WORK TO COMPLETE →
Below are some records. How many of their lines contain the string "computer"? Give the number only.

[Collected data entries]

▬▬▬

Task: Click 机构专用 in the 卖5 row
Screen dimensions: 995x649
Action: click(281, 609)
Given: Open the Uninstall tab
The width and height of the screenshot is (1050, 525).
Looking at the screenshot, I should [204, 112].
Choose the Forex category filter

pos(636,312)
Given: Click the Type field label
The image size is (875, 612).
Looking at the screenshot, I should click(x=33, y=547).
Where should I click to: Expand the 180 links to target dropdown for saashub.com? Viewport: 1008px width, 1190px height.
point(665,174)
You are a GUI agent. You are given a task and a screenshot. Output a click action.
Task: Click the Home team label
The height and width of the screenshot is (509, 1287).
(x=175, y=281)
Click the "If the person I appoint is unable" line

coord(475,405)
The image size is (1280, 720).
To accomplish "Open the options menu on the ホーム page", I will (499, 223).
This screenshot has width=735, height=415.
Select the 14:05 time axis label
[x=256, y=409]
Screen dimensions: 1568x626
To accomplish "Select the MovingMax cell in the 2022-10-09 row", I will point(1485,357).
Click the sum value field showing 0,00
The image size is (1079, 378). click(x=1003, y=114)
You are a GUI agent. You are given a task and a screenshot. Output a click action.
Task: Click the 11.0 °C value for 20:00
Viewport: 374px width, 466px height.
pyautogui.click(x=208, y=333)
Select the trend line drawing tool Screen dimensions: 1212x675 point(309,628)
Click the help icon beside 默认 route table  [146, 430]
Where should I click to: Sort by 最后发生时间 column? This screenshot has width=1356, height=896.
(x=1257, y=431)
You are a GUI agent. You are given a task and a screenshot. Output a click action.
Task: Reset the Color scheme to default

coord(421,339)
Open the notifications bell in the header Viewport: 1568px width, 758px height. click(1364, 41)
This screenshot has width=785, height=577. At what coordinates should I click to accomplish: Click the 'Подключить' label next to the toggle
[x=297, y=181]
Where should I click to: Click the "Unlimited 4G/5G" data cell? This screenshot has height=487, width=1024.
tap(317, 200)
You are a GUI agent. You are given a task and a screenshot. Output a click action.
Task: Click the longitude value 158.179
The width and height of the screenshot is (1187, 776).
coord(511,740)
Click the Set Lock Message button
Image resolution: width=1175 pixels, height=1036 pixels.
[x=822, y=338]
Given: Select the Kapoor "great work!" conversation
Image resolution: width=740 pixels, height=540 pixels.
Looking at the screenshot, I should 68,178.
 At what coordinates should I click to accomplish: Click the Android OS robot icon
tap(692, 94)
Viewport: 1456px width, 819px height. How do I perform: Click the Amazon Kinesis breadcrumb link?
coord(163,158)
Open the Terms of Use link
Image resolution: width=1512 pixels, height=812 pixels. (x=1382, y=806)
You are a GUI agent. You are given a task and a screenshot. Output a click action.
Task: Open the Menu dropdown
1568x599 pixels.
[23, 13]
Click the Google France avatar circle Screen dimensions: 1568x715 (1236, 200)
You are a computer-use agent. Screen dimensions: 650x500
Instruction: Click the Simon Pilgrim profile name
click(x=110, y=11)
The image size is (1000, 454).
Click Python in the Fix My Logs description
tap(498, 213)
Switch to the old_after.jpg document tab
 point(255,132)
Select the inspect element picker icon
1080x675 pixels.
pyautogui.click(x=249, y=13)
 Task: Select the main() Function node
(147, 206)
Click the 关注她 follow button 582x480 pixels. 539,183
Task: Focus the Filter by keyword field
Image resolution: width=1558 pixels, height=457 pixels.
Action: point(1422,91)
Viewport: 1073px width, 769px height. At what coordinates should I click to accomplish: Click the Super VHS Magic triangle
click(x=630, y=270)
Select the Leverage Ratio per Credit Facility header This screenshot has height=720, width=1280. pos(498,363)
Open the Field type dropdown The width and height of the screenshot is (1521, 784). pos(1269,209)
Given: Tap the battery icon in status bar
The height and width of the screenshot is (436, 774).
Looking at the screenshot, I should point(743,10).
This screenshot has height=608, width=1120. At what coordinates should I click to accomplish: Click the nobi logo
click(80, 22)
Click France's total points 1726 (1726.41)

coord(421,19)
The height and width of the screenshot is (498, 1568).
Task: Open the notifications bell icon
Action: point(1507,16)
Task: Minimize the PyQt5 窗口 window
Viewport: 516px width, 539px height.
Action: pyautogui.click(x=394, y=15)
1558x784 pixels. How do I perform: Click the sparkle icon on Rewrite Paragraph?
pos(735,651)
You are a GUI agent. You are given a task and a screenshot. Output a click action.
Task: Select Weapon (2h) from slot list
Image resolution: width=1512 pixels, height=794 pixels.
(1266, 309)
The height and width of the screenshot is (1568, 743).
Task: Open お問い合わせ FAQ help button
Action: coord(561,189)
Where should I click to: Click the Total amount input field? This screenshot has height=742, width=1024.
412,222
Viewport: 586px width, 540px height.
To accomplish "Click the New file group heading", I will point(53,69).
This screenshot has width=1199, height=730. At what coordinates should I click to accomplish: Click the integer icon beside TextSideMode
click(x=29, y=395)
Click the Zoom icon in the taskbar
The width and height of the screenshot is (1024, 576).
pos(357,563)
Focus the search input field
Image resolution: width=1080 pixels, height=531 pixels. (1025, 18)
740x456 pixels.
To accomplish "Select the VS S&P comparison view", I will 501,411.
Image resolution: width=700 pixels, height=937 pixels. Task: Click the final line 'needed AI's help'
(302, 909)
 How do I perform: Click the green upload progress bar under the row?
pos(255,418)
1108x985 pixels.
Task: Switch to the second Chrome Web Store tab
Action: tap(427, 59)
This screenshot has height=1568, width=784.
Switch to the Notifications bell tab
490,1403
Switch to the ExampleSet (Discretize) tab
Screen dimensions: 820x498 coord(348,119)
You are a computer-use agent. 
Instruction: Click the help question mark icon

▬▬▬

RESPONSE AREA →
2